周三的初步数据来自正在进行的I/II期CHORD试验，这是第一项人体开放标签研究，目前仍在从美国、英国和西班牙的网站招募患者。除疗效外，CHORD还研究了DB-OTO的安全性，发现其耐受性良好，没有与治疗相关的严重不良事件。。

Designed to be delivered via a single sear injection, DB-OTO is a cell-selective, AAV-delivered gene therapy that works by delivering a functioning copy of the otoferlin gene, which is mutated and dysfunctional in patients with genetic hearing loss. Affecting nearly 1.7 out of every 1,000 children born in the U.S., congenital hearing loss presents a “significant unmet need,” according to Regeneron.

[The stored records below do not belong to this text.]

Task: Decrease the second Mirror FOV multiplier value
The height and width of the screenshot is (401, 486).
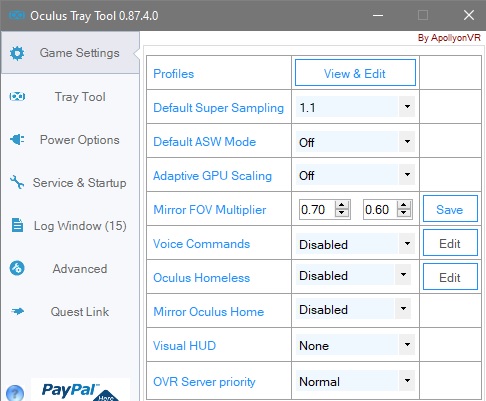Action: (404, 213)
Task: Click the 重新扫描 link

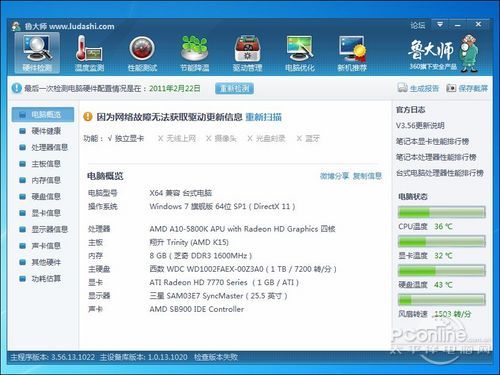Action: 264,117
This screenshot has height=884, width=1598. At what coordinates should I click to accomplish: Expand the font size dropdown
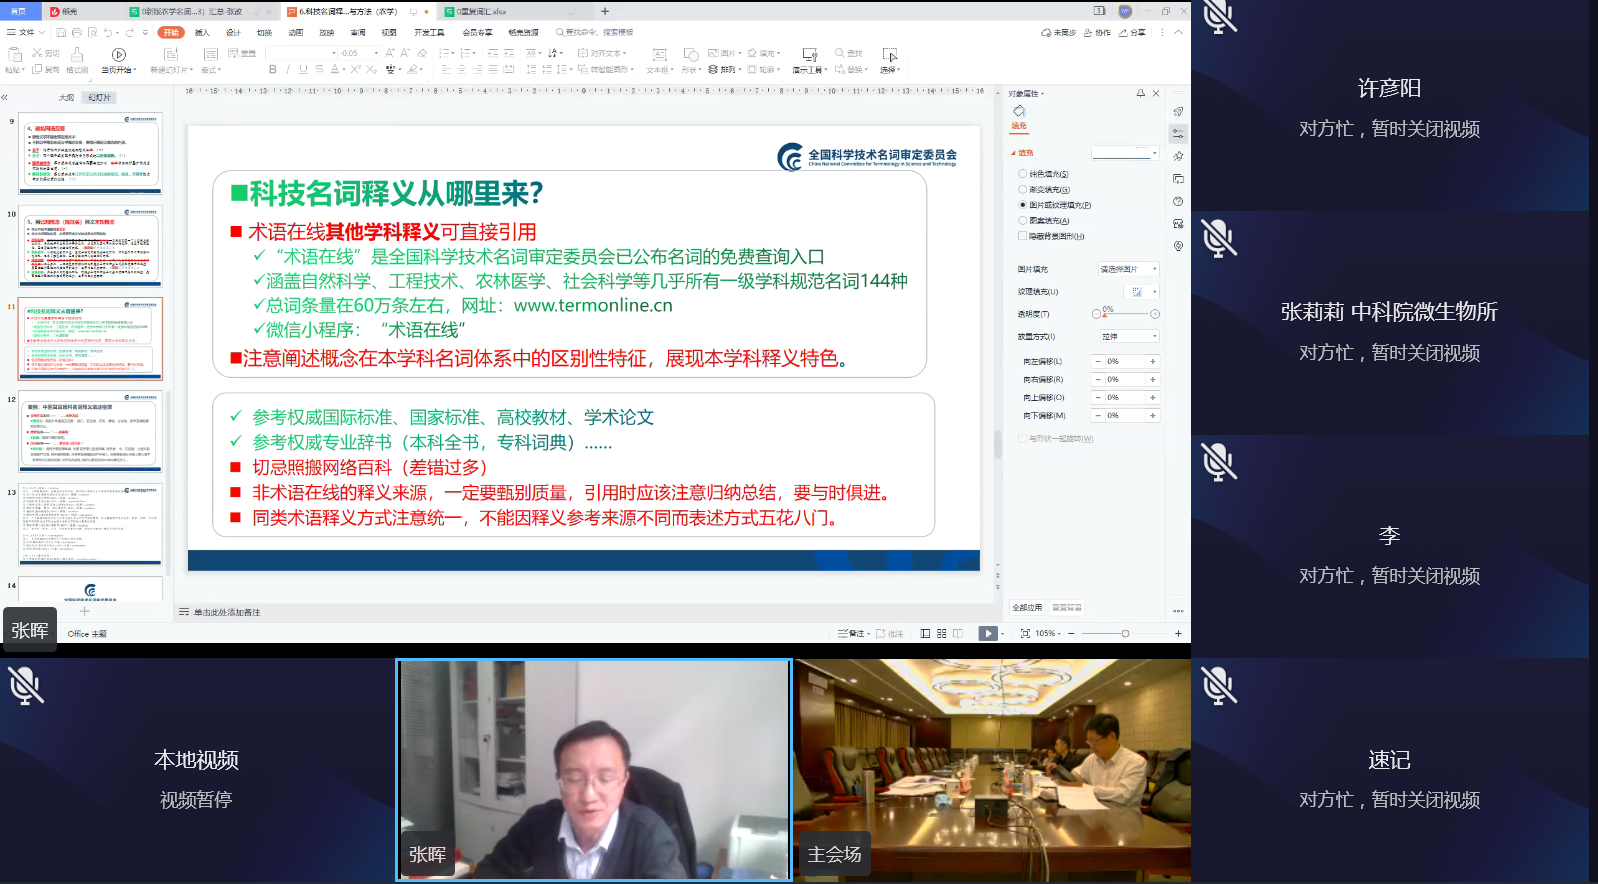point(376,53)
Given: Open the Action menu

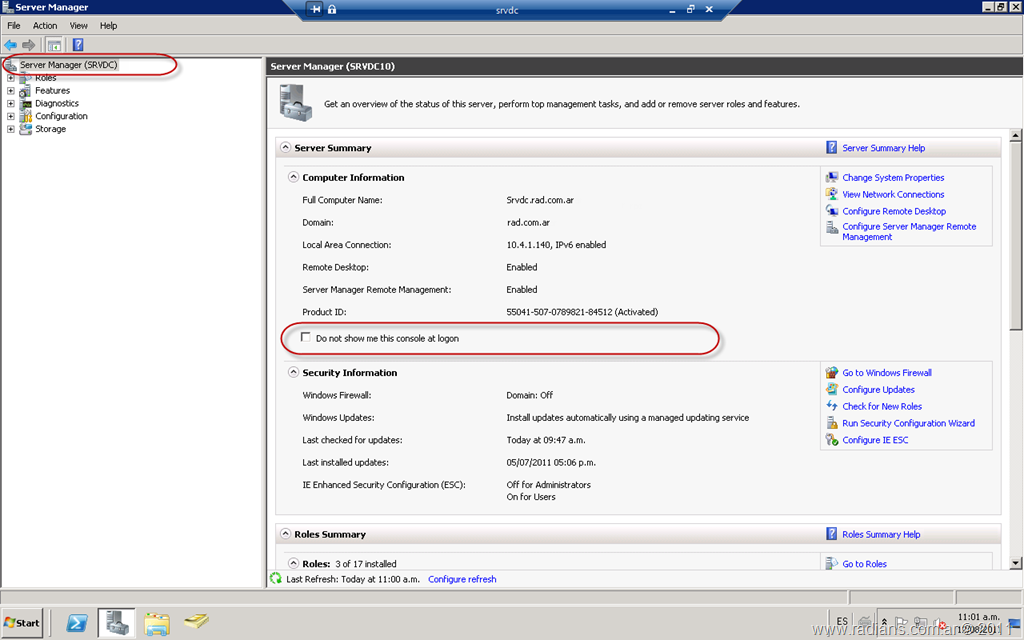Looking at the screenshot, I should (45, 26).
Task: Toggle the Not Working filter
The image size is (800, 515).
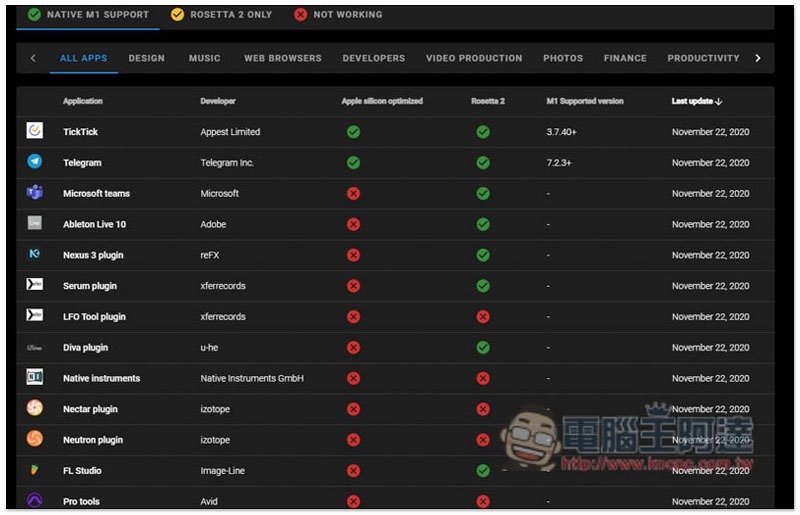Action: pyautogui.click(x=337, y=15)
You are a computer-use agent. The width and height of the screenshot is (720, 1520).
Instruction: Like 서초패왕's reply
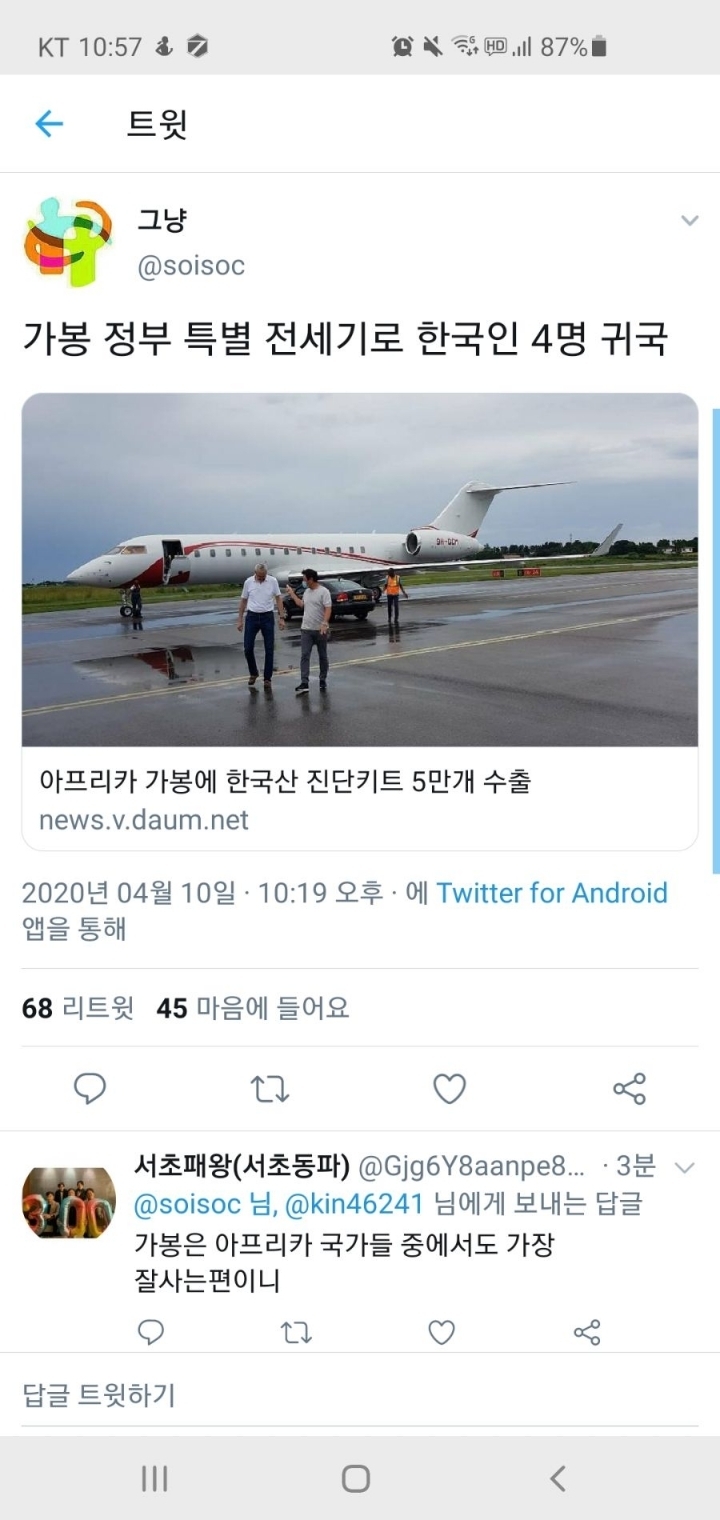click(441, 1332)
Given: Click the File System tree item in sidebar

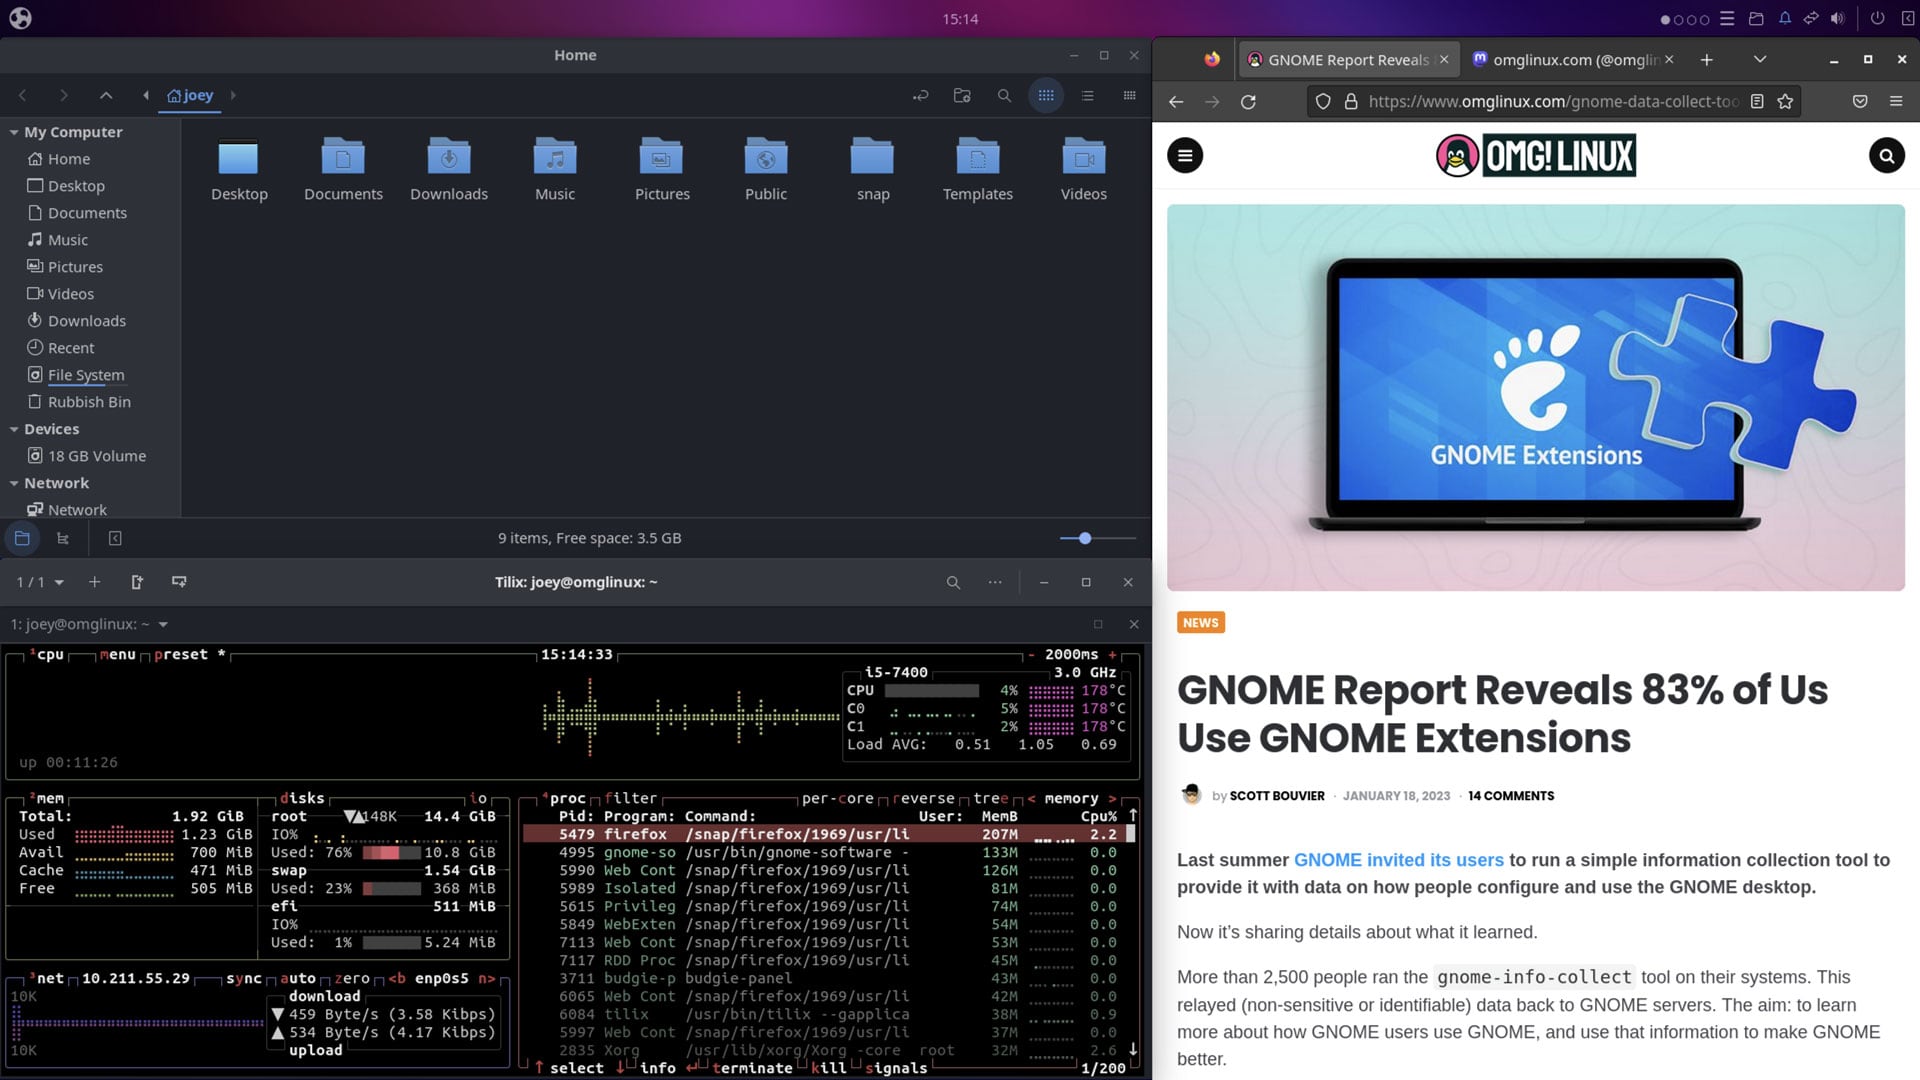Looking at the screenshot, I should (x=86, y=375).
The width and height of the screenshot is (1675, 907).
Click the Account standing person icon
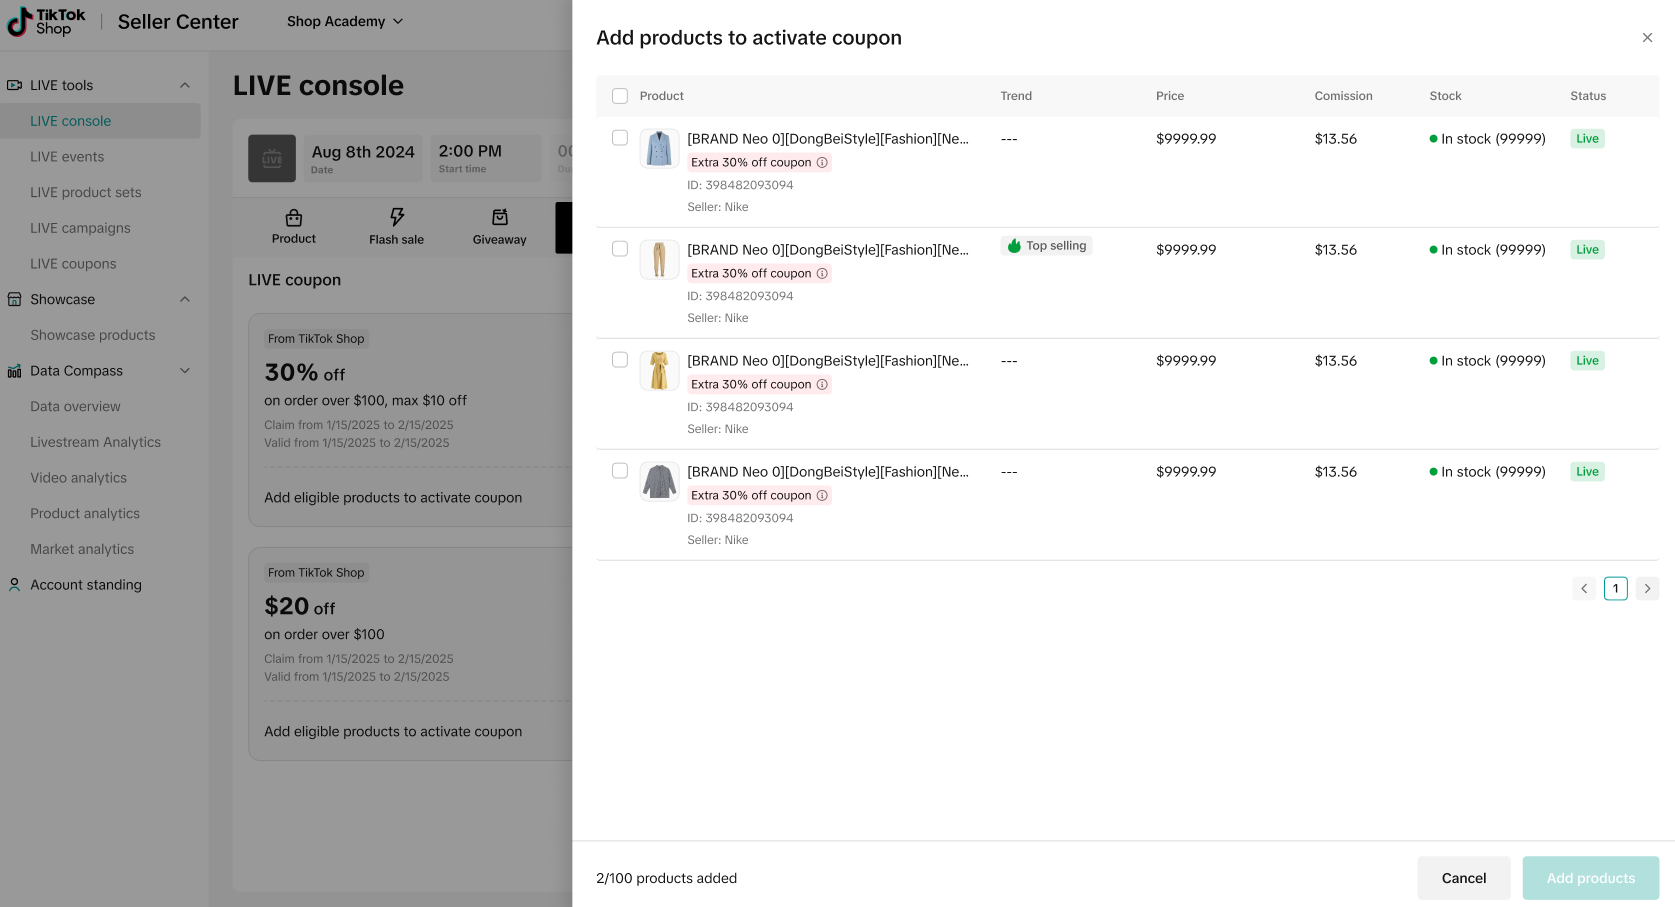14,585
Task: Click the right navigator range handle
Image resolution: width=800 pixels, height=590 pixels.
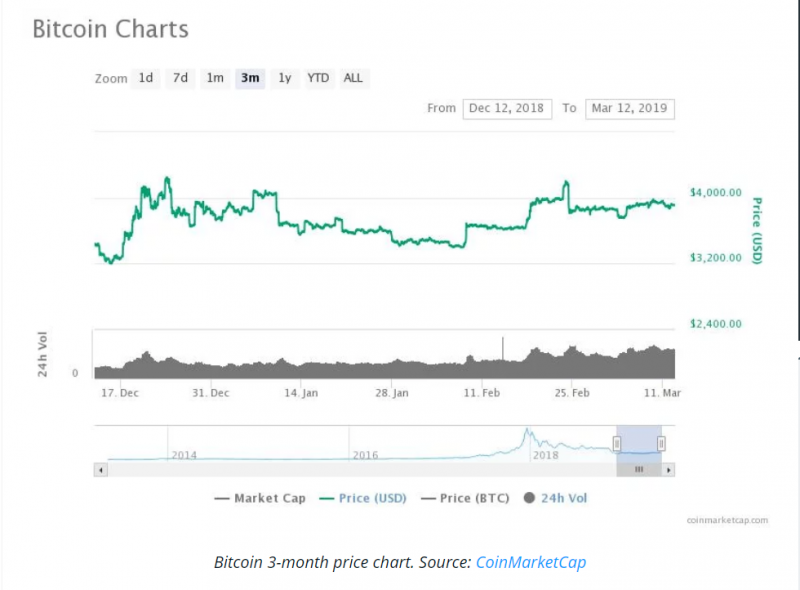Action: coord(661,443)
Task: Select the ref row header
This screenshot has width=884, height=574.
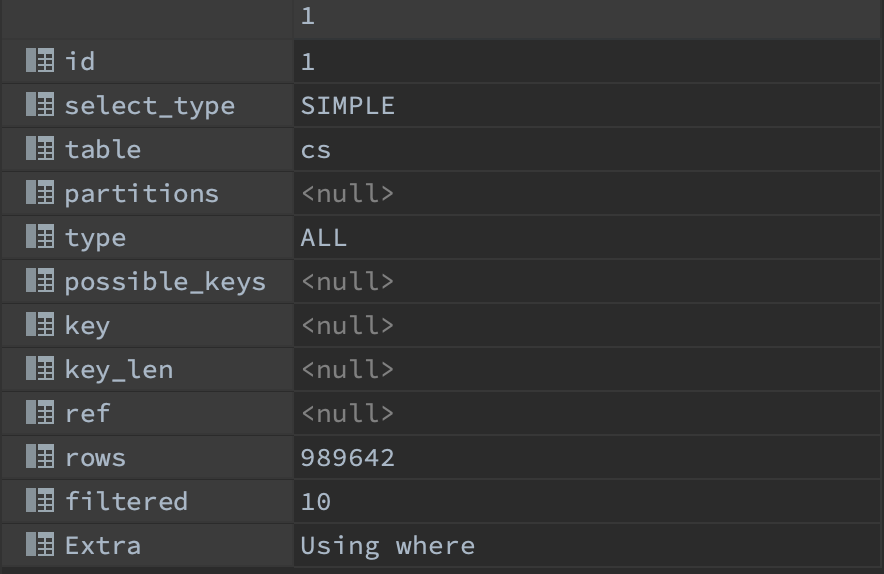Action: 87,413
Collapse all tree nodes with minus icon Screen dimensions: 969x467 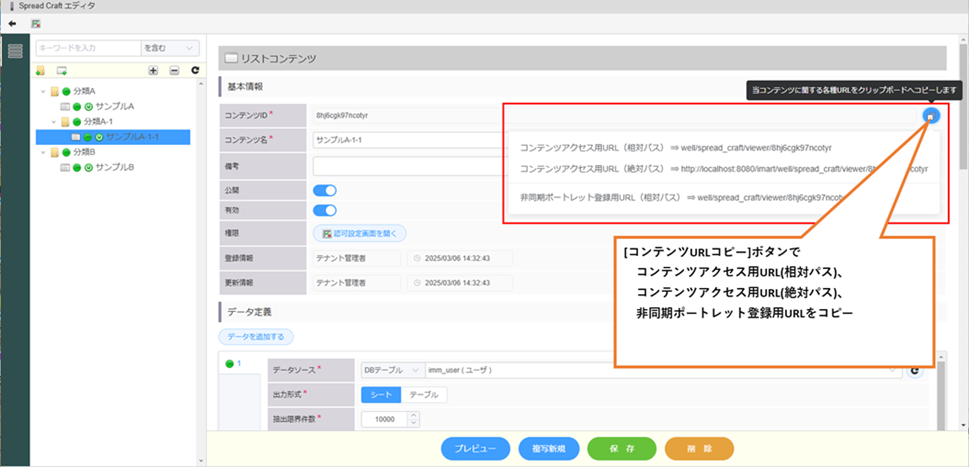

DB-OTO旨在通过单次sear注射进行递送，是一种细胞选择性的AAV递送基因疗法，其通过递送otoferlin基因的功能拷贝而起作用，该基因在遗传性听力损失患者中发生突变和功能障碍。据Regeneron称，先天性听力损失影响了美国每1000名出生儿童中的近1.7名，是“严重未满足的需求”。

The otoferlin gene is implicated in about half of these cases..

这些病例中约有一半涉及otoferlin基因。。

With the early results from CHORD, Regeneron follows in the footsteps of Eli Lilly, which in January 2024 revealed that its investigational otoferlin gene therapy AK-OTOF restored the hearing of an 11-year-old boy within 30 days of treatment. A day later, a Chinese research group published results in The Lancet, showing that they were able to restore hearing in five of six children treated with their own otoferlin gene therapy..

根据CHORD的早期结果，Regeneron效仿了礼来公司（Eli Lilly），礼来公司于2024年1月透露，其研究性的otoferlin基因疗法AK-OTOF在治疗后30天内恢复了一名11岁男孩的听力。一天后，一个中国研究小组在《柳叶刀》上发表了研究结果，结果表明，他们能够在接受自己的耳蜗素基因治疗的六名儿童中恢复五名的听力。。

As in the case of CHORD, the patients in these two studies had profound genetic deafness since birth.

与CHORD一样，这两项研究中的患者自出生以来就患有严重的遗传性耳聋。